Report every line of the records below that contains the word "computer".

» **MATERIAL FOR THIS TASK**
▽

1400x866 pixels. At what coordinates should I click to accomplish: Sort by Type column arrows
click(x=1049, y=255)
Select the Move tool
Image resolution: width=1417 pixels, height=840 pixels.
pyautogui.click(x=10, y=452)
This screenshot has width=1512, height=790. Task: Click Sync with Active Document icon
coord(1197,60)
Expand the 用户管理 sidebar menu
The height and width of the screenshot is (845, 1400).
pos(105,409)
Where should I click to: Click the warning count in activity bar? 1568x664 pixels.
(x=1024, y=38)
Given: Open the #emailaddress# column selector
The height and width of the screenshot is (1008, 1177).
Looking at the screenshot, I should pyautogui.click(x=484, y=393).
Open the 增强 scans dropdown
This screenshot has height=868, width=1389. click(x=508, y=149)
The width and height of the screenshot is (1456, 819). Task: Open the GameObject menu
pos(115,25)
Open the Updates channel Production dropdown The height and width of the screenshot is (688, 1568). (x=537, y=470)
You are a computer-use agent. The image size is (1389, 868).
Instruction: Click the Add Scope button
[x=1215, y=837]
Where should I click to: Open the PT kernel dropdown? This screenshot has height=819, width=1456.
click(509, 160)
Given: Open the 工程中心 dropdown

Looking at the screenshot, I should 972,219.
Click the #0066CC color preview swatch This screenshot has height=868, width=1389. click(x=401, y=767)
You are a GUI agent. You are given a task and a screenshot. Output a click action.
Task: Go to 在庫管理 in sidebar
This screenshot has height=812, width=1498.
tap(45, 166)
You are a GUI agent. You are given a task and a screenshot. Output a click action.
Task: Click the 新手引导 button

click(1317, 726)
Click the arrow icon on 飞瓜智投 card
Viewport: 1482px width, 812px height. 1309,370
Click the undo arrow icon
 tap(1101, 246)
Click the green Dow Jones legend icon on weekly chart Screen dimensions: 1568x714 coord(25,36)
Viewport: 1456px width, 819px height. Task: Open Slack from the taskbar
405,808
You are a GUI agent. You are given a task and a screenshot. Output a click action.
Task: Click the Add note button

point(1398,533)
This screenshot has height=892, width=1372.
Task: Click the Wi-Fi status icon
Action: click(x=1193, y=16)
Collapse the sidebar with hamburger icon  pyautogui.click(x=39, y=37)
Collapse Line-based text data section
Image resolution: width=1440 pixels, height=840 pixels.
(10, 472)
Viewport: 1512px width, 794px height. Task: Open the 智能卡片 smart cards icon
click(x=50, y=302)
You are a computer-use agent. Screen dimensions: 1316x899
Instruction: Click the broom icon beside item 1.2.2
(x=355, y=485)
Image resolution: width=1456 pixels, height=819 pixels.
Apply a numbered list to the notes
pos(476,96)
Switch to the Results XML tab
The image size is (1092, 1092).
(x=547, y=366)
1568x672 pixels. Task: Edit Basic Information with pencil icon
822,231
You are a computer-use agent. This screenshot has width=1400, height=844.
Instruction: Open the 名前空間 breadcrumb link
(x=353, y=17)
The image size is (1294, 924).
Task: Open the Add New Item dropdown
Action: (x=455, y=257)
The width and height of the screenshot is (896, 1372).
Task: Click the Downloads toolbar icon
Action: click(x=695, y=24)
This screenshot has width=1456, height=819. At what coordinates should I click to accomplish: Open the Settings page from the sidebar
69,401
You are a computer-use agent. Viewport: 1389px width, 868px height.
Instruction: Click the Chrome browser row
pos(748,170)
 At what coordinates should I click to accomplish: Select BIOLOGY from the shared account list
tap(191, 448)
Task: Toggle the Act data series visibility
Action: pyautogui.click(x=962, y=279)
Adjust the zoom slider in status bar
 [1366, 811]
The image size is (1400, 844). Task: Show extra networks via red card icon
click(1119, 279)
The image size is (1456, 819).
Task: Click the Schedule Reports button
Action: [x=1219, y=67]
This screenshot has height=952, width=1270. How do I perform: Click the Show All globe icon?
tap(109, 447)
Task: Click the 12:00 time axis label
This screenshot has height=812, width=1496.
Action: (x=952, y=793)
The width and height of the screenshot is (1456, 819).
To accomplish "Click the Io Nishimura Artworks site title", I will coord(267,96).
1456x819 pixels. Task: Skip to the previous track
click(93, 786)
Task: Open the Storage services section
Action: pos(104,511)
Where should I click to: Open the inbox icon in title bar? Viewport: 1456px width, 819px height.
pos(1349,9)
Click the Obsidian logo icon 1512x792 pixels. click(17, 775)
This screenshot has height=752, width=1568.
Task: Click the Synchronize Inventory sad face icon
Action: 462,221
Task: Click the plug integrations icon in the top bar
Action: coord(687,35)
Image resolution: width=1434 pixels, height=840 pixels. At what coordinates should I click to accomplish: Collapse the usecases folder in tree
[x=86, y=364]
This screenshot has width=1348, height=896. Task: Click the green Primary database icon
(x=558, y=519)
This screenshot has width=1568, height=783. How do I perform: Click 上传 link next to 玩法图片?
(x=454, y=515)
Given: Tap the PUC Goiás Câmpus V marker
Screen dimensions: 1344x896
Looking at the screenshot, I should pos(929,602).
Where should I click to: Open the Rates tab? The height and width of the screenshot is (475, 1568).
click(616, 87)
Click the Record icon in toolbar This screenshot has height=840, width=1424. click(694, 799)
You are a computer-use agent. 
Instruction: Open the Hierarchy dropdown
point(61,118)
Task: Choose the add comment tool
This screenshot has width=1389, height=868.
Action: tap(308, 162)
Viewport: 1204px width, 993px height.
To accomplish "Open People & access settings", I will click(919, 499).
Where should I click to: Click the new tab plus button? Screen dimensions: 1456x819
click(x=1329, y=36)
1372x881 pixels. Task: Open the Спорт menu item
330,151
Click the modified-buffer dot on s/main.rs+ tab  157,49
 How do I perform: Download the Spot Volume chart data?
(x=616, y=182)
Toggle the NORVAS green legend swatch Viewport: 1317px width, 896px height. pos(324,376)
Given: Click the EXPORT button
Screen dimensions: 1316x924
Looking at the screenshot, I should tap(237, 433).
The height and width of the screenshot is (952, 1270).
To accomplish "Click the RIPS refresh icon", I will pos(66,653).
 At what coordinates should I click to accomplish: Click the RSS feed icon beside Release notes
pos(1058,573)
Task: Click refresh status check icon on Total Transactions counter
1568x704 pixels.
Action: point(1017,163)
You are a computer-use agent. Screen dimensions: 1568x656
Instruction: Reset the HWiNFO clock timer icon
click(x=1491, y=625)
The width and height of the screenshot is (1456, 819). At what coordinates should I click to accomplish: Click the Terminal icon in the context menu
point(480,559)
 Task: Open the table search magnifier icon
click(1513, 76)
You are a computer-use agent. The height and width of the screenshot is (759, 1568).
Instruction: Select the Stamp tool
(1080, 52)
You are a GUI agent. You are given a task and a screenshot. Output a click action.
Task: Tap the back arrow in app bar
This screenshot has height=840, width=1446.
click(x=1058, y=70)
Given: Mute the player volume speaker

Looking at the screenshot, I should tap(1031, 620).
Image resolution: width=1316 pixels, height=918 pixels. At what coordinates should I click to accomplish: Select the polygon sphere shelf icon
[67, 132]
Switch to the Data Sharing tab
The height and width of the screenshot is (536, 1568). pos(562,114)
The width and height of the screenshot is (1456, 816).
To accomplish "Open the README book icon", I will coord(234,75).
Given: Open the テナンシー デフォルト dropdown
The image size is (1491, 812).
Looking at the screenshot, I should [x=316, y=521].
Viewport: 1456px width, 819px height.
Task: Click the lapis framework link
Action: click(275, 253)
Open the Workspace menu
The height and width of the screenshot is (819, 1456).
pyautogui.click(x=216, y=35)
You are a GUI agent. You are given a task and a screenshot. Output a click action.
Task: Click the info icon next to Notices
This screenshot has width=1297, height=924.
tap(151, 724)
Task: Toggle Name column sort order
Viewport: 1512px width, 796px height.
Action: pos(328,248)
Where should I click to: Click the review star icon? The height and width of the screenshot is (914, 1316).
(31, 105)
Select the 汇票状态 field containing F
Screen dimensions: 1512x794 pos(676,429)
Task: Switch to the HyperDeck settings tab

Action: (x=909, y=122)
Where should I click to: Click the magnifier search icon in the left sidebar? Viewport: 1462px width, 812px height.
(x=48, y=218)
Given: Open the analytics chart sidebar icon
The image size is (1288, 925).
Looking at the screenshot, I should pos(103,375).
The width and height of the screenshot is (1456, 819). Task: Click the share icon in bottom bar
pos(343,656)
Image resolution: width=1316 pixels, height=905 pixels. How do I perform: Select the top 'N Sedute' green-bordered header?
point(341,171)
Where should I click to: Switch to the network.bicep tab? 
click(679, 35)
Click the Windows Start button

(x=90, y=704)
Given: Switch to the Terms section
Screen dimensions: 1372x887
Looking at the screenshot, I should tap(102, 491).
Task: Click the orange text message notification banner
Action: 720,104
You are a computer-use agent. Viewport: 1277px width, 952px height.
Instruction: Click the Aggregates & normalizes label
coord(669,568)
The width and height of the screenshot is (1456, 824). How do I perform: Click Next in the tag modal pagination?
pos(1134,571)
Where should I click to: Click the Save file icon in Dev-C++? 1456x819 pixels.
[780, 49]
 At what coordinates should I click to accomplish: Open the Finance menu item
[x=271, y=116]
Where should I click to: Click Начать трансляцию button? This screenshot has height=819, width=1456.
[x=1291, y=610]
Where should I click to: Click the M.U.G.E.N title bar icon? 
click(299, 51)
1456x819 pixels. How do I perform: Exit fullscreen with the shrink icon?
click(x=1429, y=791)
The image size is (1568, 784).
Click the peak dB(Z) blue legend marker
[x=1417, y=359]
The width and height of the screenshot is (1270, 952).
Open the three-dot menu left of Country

△

» **EXPECTED ANSWER**
You are a computer-use agent. The image size is (1389, 868).
You are a computer-use agent. Screen dimensions: 1316x899
You are a computer-use agent. This screenshot has width=1400, height=844.
You are a computer-use agent. Viewport: 1389px width, 868px height.
You are a computer-use agent. 
You are a computer-use agent. Screen dimensions: 1568x656
You are a computer-use agent. The height and width of the screenshot is (759, 1568).
You are a computer-use agent. Viewport: 1277px width, 952px height.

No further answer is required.